La notizia di oggi sembra essere l’assenza della notizia dalle prime pagine dei giornali. Il riferimento è la vicenda esplosa – “a orologeria”, è proprio il caso di dire – sulla condanna di Berlusconi in Cassazione per frode fiscale. Quella sentenza interdì e marginalizzò il fondatore di Mediaset e Forza Italia dalla vita politica per alcuni anni.

Mentre per tutta la giornata di ieri i parlamentari e i giornalisti di Forza Italia hanno fatto il diavolo a quattro per imporla in cima all’agenda politica, oggi pare proprio che l’operazione stia riuscendo molto parzialmente. E già questo è un primo segnale da cogliere.

Balza agli occhi come la tardiva rivelazione di un colloquio tra Berlusconi e il giudice che ha materialmente scritto le motivazioni della sua condanna in Cassazione, presenti anomalie e forzature piuttosto rilevanti.

In primo luogo, Forza Italia starnazza intorno alla politicizzazione della magistratura.
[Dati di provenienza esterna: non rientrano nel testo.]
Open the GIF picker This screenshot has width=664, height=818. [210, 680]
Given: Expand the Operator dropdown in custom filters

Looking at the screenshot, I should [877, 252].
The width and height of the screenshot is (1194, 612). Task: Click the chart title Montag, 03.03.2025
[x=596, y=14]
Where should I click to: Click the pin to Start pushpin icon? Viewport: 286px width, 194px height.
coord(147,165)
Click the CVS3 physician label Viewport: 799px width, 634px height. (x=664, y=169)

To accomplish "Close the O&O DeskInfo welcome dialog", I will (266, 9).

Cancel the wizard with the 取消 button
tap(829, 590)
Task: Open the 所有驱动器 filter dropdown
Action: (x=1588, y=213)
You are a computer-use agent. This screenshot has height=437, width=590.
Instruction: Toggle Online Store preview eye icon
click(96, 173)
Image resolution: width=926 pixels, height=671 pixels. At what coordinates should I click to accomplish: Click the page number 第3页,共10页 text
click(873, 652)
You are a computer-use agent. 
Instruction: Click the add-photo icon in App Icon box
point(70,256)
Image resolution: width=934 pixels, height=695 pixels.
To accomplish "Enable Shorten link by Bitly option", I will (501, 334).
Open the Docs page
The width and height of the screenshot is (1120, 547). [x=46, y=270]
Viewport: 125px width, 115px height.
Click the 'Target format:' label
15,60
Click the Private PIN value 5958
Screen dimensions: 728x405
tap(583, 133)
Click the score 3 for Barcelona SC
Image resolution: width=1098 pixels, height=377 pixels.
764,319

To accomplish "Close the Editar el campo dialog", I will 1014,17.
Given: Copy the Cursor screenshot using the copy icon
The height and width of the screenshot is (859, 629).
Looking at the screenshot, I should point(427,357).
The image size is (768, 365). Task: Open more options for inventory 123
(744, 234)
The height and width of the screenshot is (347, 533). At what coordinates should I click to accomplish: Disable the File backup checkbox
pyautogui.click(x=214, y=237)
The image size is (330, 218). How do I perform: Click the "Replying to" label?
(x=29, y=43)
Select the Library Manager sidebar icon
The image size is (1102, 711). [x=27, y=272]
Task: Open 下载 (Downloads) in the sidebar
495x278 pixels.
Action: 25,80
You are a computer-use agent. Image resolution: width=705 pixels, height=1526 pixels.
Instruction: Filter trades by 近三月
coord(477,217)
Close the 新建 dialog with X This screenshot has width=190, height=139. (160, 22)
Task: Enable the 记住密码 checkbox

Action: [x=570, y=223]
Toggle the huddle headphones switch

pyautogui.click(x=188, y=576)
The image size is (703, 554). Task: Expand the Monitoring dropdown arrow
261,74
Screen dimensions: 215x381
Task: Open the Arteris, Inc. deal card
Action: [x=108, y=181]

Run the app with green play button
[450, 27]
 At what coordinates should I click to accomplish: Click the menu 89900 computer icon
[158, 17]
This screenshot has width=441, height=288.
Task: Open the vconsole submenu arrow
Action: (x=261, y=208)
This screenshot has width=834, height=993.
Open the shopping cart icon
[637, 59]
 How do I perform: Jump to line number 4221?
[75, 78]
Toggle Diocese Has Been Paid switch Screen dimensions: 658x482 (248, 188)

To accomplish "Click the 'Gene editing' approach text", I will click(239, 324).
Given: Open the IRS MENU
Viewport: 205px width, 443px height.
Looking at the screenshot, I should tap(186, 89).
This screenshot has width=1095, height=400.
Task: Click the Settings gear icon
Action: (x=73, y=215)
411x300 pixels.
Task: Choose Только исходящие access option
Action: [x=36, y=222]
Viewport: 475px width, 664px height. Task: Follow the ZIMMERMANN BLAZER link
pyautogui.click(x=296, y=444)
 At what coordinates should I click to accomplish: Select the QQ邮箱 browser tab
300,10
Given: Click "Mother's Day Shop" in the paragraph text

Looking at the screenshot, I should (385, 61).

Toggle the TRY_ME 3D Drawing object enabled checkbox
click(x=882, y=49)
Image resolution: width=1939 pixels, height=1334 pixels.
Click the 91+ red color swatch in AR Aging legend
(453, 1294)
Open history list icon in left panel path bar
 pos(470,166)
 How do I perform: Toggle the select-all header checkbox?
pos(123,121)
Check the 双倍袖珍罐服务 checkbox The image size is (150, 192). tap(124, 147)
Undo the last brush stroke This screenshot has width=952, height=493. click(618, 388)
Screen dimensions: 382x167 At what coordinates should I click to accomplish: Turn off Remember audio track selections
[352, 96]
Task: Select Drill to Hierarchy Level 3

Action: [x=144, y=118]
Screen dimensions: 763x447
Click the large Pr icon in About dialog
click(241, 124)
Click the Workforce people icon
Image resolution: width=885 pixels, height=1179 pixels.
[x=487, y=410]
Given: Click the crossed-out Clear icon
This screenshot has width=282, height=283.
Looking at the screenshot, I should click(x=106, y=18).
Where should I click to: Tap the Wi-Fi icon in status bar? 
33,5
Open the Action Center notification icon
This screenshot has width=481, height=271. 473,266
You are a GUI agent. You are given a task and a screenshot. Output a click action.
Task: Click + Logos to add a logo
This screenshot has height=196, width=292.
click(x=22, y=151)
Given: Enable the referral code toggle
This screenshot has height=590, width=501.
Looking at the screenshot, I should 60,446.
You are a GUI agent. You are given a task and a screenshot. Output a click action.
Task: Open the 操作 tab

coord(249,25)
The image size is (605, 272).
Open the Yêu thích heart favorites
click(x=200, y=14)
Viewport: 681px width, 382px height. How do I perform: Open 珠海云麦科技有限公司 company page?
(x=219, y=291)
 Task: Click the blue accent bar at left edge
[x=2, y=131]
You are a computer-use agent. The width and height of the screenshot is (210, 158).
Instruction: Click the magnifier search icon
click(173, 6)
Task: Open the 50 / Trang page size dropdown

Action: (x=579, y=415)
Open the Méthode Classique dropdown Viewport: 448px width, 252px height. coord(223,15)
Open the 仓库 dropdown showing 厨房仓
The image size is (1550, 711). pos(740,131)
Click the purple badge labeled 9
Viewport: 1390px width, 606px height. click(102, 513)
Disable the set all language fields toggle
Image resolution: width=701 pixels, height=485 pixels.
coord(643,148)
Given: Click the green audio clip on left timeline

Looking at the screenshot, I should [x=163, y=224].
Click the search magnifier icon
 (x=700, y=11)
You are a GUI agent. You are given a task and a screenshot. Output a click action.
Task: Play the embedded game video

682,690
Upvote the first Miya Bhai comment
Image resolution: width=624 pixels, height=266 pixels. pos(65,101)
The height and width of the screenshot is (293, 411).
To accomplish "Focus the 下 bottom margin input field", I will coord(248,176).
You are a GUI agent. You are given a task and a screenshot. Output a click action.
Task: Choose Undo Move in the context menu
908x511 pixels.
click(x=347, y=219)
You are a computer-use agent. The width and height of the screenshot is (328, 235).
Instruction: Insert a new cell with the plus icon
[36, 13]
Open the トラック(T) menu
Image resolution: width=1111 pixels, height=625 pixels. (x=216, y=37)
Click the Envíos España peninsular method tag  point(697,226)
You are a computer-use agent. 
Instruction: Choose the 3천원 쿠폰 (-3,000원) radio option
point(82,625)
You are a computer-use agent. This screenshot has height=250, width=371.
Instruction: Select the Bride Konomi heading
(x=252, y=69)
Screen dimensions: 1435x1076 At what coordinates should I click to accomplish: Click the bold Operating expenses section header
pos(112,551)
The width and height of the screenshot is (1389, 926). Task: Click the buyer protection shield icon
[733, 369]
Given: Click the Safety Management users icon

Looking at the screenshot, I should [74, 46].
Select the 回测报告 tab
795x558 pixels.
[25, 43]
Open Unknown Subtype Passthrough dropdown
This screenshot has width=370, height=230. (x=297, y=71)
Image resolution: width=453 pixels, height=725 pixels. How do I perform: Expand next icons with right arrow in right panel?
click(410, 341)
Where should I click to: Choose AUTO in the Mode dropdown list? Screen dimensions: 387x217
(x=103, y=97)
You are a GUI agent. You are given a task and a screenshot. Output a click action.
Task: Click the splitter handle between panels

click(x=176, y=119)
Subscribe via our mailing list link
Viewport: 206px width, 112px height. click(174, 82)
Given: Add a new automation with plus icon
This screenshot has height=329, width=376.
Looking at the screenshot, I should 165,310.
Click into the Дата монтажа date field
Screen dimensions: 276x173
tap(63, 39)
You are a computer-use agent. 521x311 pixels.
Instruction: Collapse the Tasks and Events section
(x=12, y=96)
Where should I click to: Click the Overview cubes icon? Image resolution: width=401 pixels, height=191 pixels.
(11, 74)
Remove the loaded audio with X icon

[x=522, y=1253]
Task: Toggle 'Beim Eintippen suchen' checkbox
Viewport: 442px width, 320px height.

Ma come definire un giudice che – anche se per rivelare un suo disagio e le sue scuse postume – si scambia telefonate nel merito dei processi in cui è (o è stato) attivo con un protagonista della politica come Berlusconi? Se è vero che la magistratura risponde ai diversi input della politica, lo stesso Berlusconi e Forza Italia non possono chiamarsi fuori da tale schema. Insomma: la magistratura è politicizzata, ma ogni politico ha i suoi magistrati di riferimento.

In secondo luogo, il giudice “pentito” di aver scritto quella sentenza è deceduto nel maggio 2019, mentre il colloquio con Berlusconi è ancora precedente. Come mai si è atteso oltre un anno per portare alla luce quella registrazione? La sua rivelazione non avrebbe potuto più nuocere alla rispettabilità del magistrato, ormai defunto. E’ vero che le vie delle strategie difensive degli avvocati di Berlusconi sono imperscrutabili, ma la dissonanza balza agli occhi.

In terzo luogo è evidente che, una volta archiviata la stagione della Seconda Repubblica nata dalle inchieste giudiziarie, sia iniziato il redde rationem tra poteri forti (economici, politici, europei ed internazionali) e quello che possiamo definire il “partito trasversale dei pubblici ministeri”.

Una magistratura realmente indipendente sarebbe in grado di fronteggiare questa resa dei conti: una magistratura screditata da tanti episodi di collusione, da Palamara in giù, viene invece messa efficacemente sulla graticola e indebolita agli occhi dell’opinione pubblica.

Si ha la netta impressione – ma qui dobbiamo affidarci al fiuto più che alle prove provate – che stiano agendo forze che puntano a un nuovo scasso sistemico del quadro politico italiano, analogo per dimensione a quello di Mani pulite.

Abbiamo scritto, anche recentemente, che l’Italia è tornata ad essere terra di contesa tra interessi strategici divergenti statunitensi, europei, russi e forse anche cinesi. Essere di nuovo collocati in questa scomodissima posizione espone la classe dirigente e le scelte strategiche di questo paese a ingerenze, entrate a gamba tesa, alla “rottura di qualche braccio”, come dicono in gergo i servizi di intelligence.

La condanna di Berlusconi in Cassazione per frode fiscale ha segnato la fine di un epoca, quella che già era stata indicata nella lettera della Bce (firmata da Draghi e Trichet) nel 2011 e che sostanzialmente preparava l’uscita di scena della variabile Berlusca di fronte alla brusca normalizzazione imposta dalle istituzioni europee all’Italia.

La sostituzione del Cavaliere con Monti, patrocinata dai poteri forti europei e da Napolitano, sotto diversi punti di vista, come scrisse fin troppo schiettamente Alan Freeman nel suo libro, fu un golpe interno alla classe dirigente. Non la vittoria della democrazia sul Caimano.

Per molti aspetti l’offensiva tesa a indebolire il potere giudiziario in Italia coincide con l’entrata in campo di un’altra e imprevista dissonanza, per quanto quasi inconsapevole: il M5S.

Al loro posto, visto il pressing per costringerlo ad accettare il Mes, cominceremmo a preoccuparci.